[Data records]
* * * * *
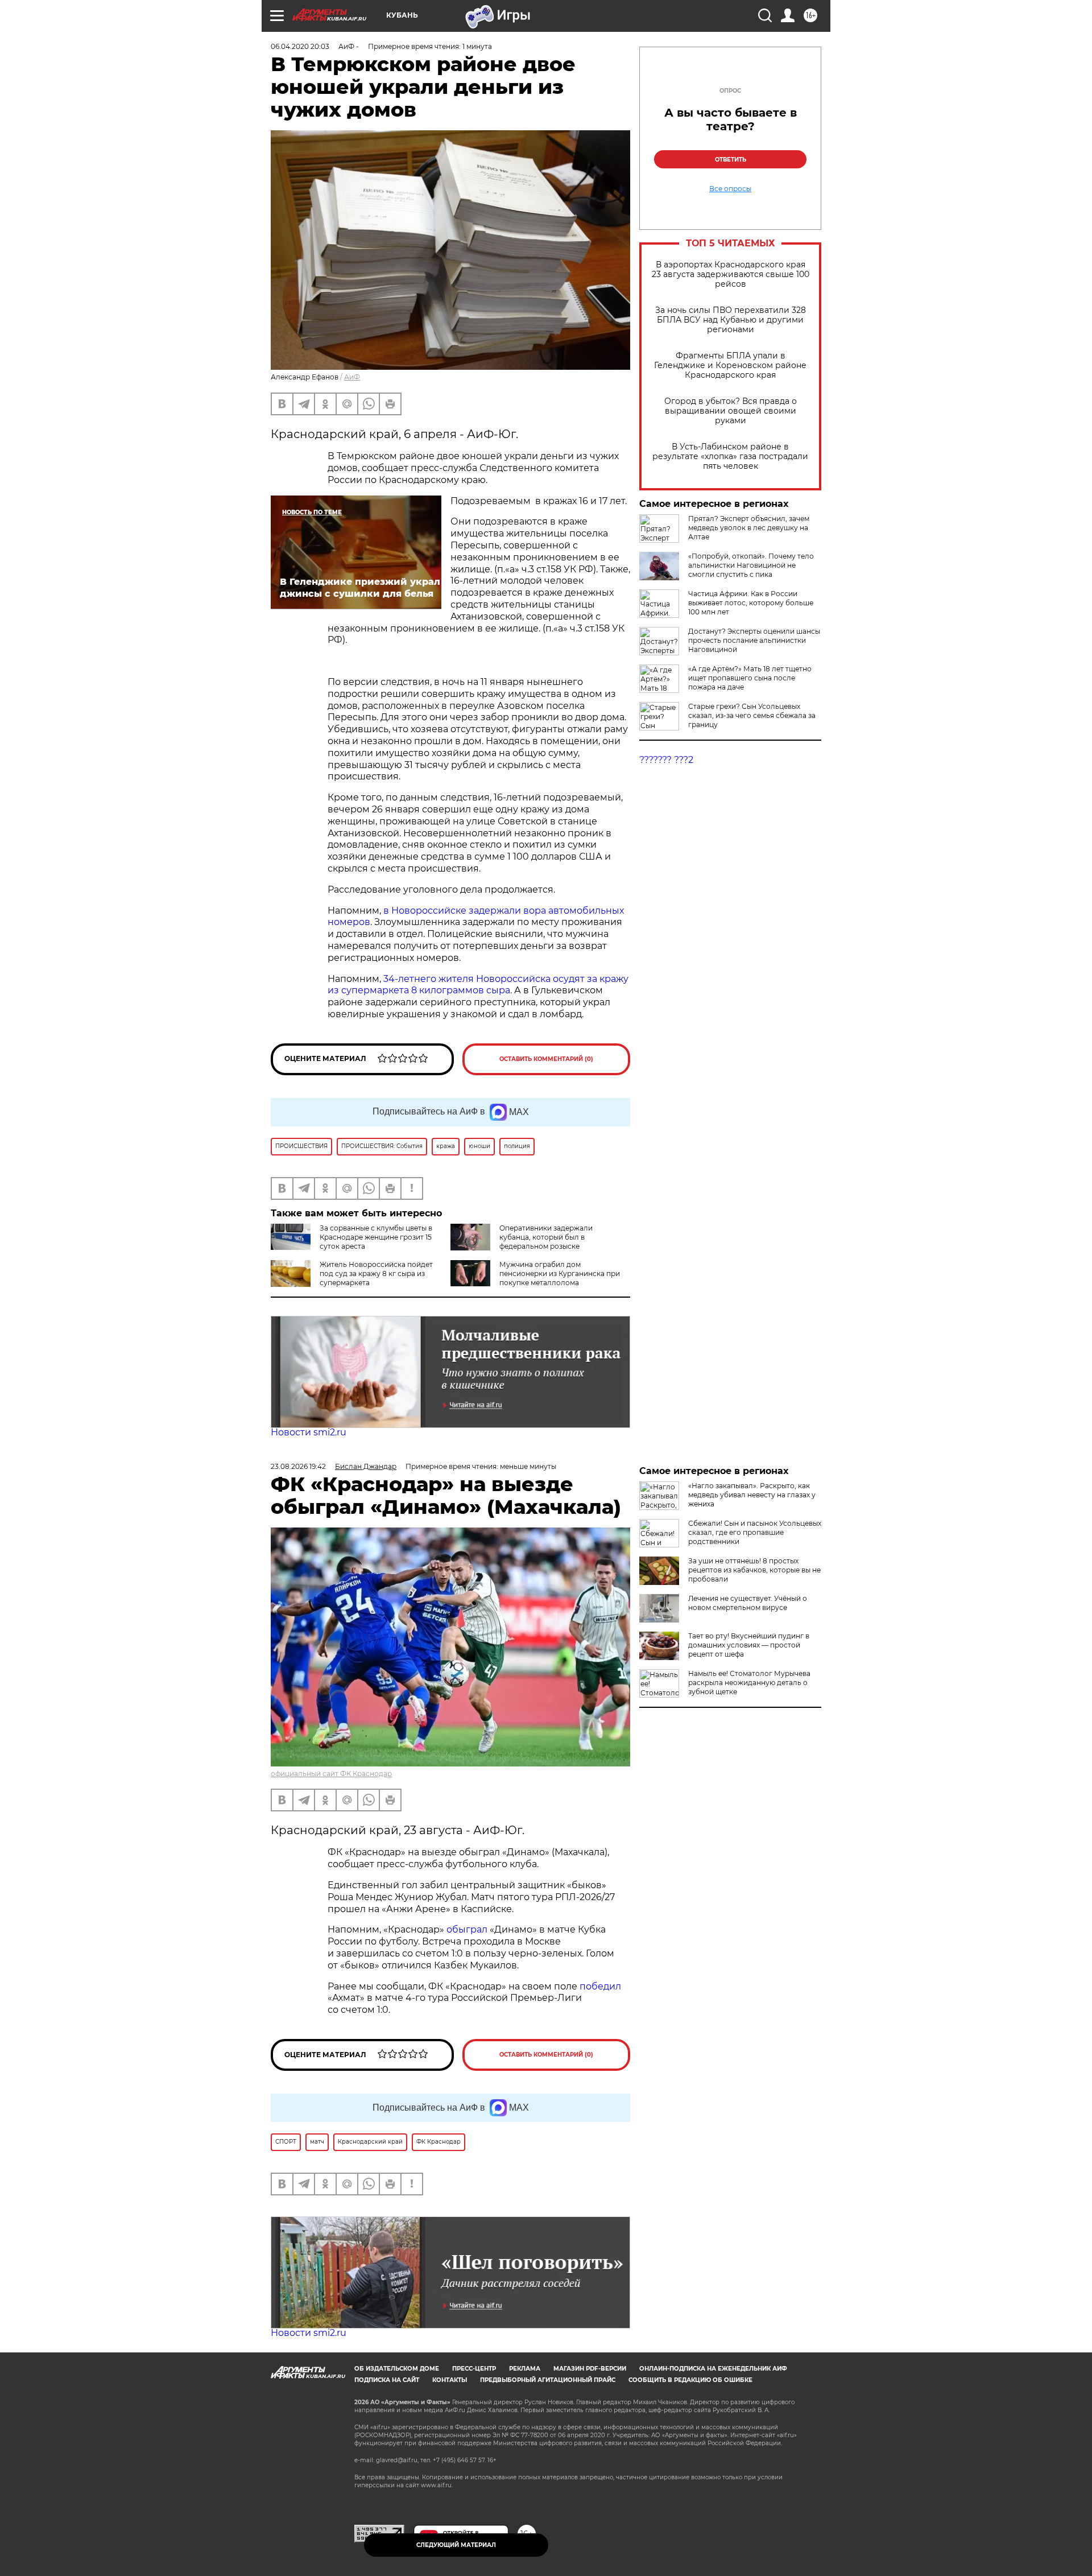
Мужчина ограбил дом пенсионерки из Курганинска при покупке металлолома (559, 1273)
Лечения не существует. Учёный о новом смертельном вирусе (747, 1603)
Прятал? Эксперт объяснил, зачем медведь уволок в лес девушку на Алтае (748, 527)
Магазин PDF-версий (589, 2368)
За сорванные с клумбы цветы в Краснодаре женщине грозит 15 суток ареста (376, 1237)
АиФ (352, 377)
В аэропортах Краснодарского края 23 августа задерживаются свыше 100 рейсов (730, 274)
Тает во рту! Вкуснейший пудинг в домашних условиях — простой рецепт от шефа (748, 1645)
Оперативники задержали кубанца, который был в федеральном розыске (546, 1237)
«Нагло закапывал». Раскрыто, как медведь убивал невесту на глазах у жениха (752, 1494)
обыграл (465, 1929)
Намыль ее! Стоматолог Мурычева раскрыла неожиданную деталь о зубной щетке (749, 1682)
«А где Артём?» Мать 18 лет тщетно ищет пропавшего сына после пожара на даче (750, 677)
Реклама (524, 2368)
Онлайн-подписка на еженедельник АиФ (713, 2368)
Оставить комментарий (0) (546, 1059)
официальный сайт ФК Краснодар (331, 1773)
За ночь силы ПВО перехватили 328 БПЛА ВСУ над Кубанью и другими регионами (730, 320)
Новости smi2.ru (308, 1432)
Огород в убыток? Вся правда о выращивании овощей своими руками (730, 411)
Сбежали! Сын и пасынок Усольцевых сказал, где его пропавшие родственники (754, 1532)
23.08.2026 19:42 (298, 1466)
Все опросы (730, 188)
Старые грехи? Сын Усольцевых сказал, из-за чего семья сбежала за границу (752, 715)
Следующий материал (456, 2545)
* * * * *
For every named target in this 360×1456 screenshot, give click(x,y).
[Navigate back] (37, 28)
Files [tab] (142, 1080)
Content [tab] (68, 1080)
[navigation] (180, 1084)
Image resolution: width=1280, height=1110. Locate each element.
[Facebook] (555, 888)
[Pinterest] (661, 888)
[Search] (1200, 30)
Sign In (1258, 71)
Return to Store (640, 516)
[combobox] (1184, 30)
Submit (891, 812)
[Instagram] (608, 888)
* * * * *
[Instructions for the task] Every line from the line containing "Мужчина ограбил дом" through the line containing "АиФ (352, 377)" in the records above must be retyped exactly. Leave out the rest.

[Solution to the exercise]
Мужчина ограбил дом пенсионерки из Курганинска при покупке металлолома (559, 1273)
Лечения не существует. Учёный о новом смертельном вирусе (747, 1603)
Прятал? Эксперт объяснил, зачем медведь уволок в лес девушку на Алтае (748, 527)
Магазин PDF-версий (589, 2368)
За сорванные с клумбы цветы в Краснодаре женщине грозит 15 суток ареста (376, 1237)
АиФ (352, 377)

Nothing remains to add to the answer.